Namun Bapak, pada saat-saat tertentu sebagai manusia yang rapuh, kami guru honorer dan swasta merasa lelah. Bukannya kami bekerja untuk mengejar uang tapi secara manusiawi bagaimana mungkin bisa total, jikalau seorang guru honor dikampung hanya menerima gaji Rp. 300.000. Kalau rezeki bisa Rp. 700.000. Itupun dibayar tiap triwulan sekali. Sementara temanp-teman guru PNS gaji dari negara yang lumayanlah.

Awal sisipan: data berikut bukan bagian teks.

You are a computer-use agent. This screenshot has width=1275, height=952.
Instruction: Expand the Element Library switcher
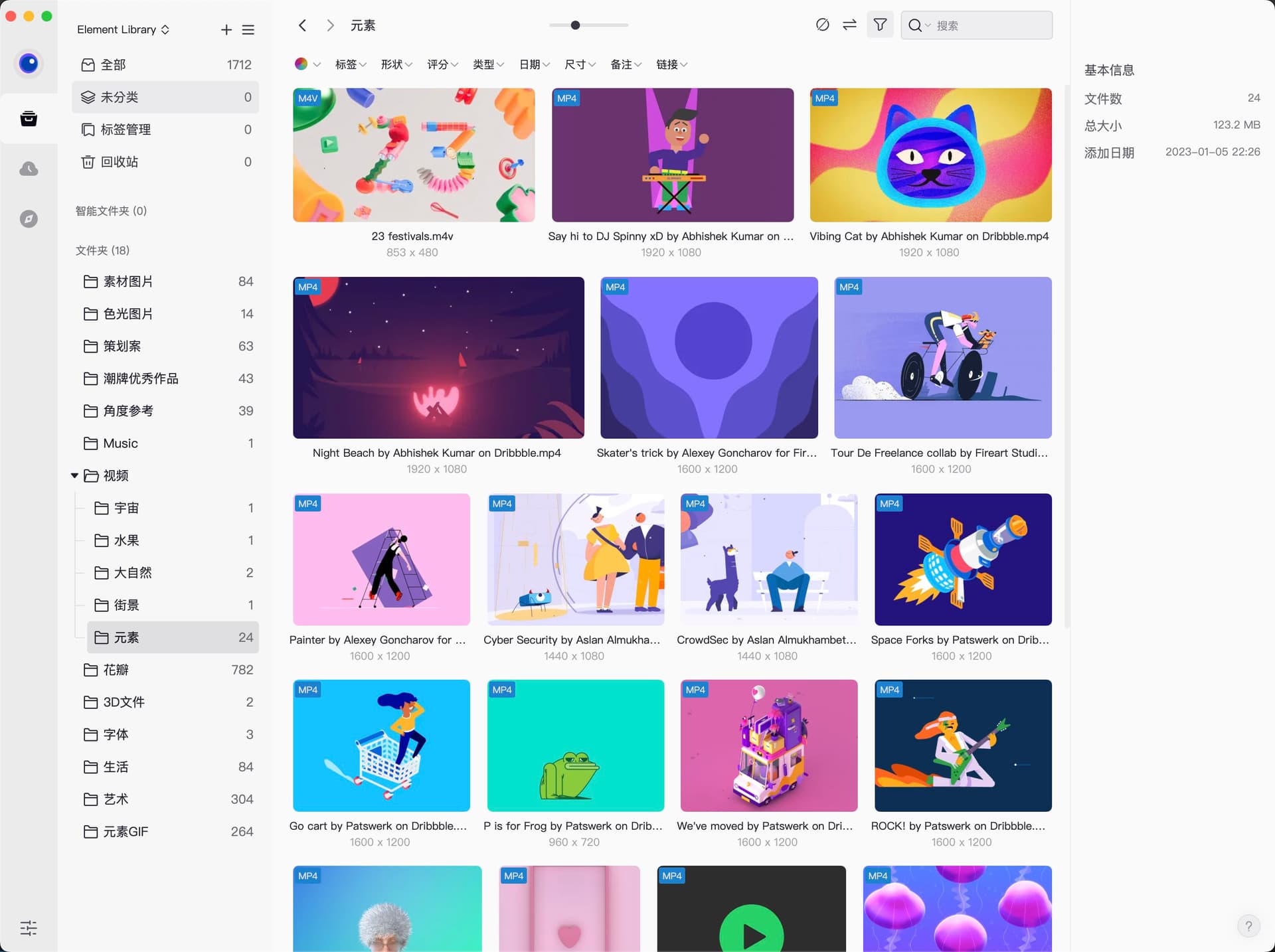click(124, 30)
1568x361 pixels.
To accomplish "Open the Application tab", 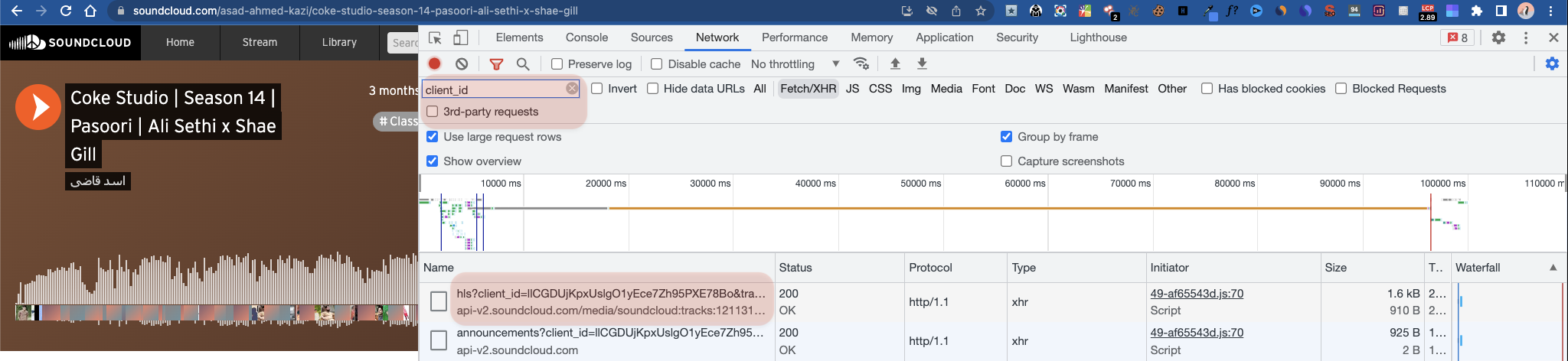I will coord(944,37).
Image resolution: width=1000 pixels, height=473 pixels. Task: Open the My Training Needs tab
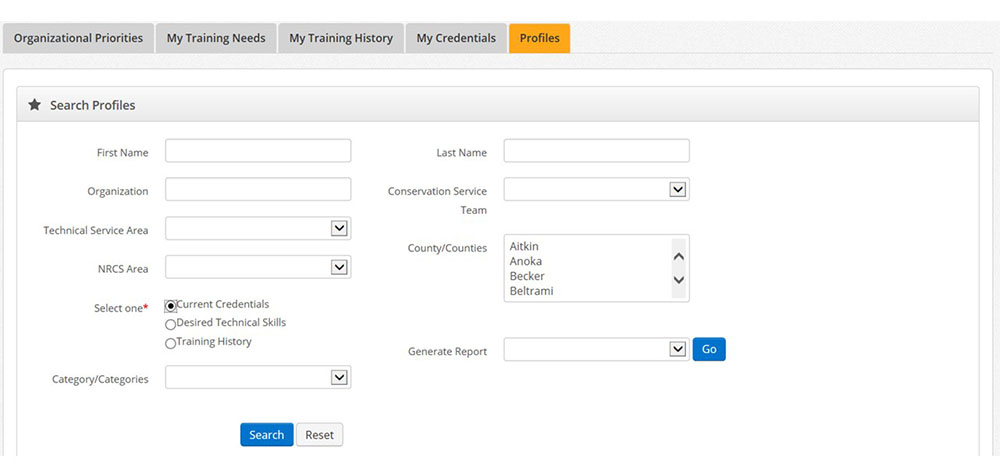click(216, 38)
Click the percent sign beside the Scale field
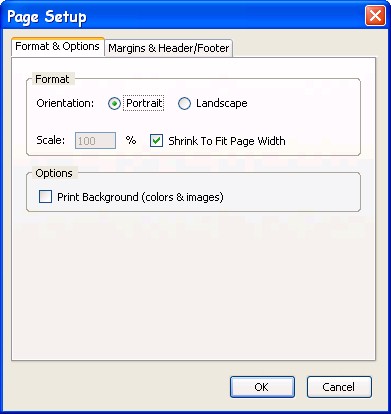Screen dimensions: 391x414 131,140
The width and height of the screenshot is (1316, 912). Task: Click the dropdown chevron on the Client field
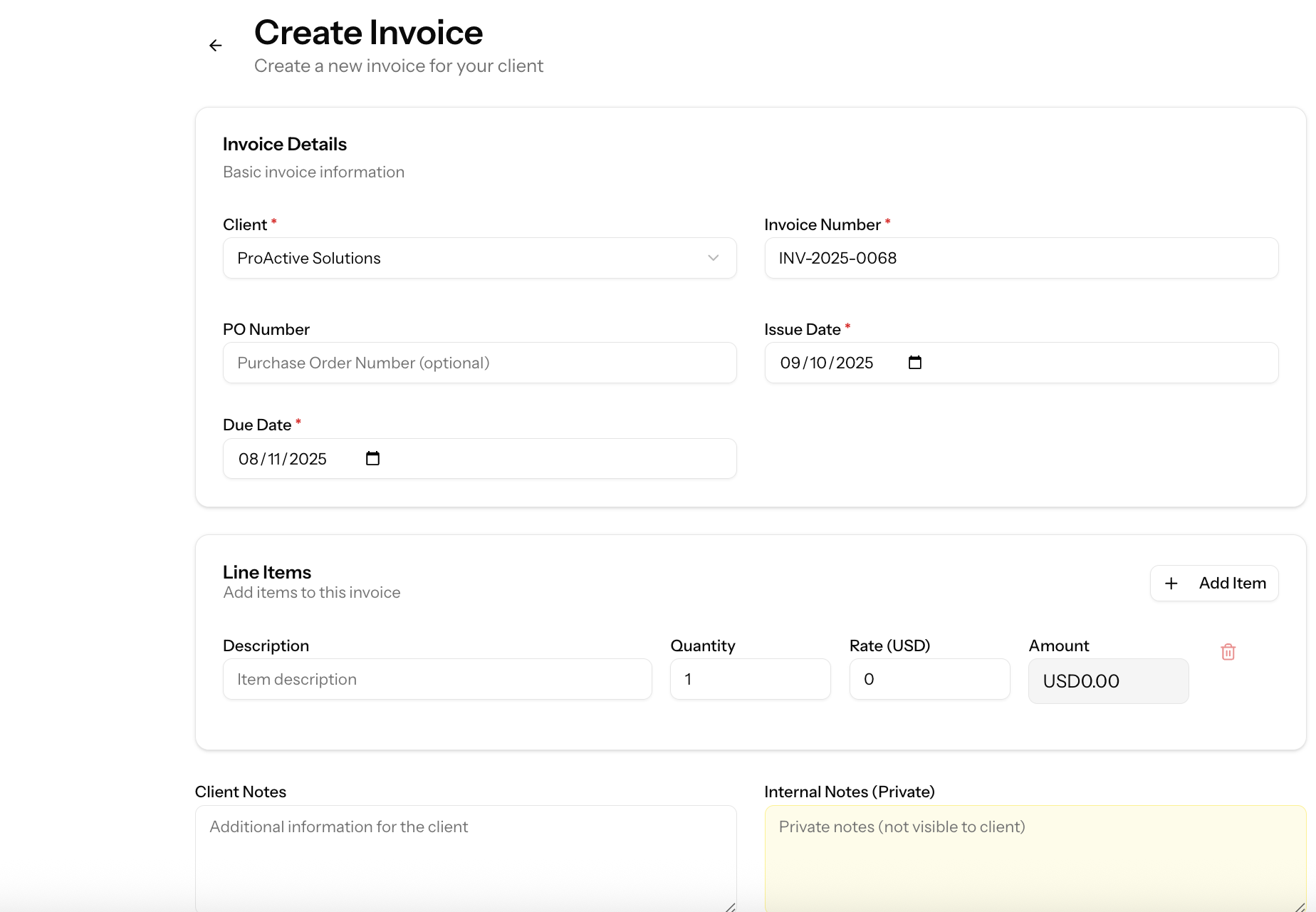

Lalu, untuk PNS, Bapak sudah membuat Peraturan Pemerintah (PP) yang menetapkan pemberian THR dan gaji ke-13 untuk pensiunan, PNS dan TNI. Pertanyaanya bagaimana dengan guru honorer—yang notabene juga sudah mengabdi mati-matian untuk negara?
Ini kalau menurut saya—sangatlah tidak adil. Setiap hari raya, para guru PNS menerima THR dengan penuh kegembiraan, sedangkan para guru honorer begitu kesusahan. Ditambah lagi, gaji ke-13 tak ada, apalagi pensiun lebih tak ada lagi ya, Bapak. Dan amat susah sekali, Bapak. Persoalan seputar jeritan hati para guru honorer pun dari dahulu hingga kini selalu menghiasi berbagai media—saya tidak tahu kapan berakhirnya. Walaupun begitu, ribuan guru honorer yang ada di Indonesia ini tetap mengabdi dengan hati. Dan saya sangat yakin, tanpa guru honorer dan sawasta, pendidikan Indonesia dapat terganggu, Bapak.
Untuk itu, melalui surat cinta ini, saya tegaskan bahwa pendidikan haruslah di perhatikan secara serius. Tanpa pendidikan yang mumpuni, bangsa kita akan gampang terombang-ambing. Itulah sebabnya, mengapa Kaisar Jepang meyakini bahwa hanya dengan memiliki para pendidik yang handal, kota Nagasaki dan Hirosima dapat bangkit lagi dari keterpurukan.
Saya amat yakin, Bapak sungguh memahami persoalan seputar kesejahteraan para guru honorer. Dan Bapak sungguh melihat dan merasakanya juga. Oleh sebab itu, di hari bahagia Bapak dan kita semua, tolong Bapak merefleksikan kembali tentang masa depan para guru honorer. Tolong buatlah kebijakan yang humanis dan menyentuh semua guru secara adil.
Di akhir goresan ini, saya hanya mau menyampaikan bahwa sekolah tempat saya mengabdi yakni SMA Katolik Regina Pacis Bajawa di Flores, NTT sudah melahirkan seorang artis nasional yakni Juara 1 The Voice Indonesia, atas nama Ronaldo Longa. Baru-baru dia pernah diundang ke Istana Negara untuk bernyanyi pada perayaan Hardiknas 2 Mei 2019.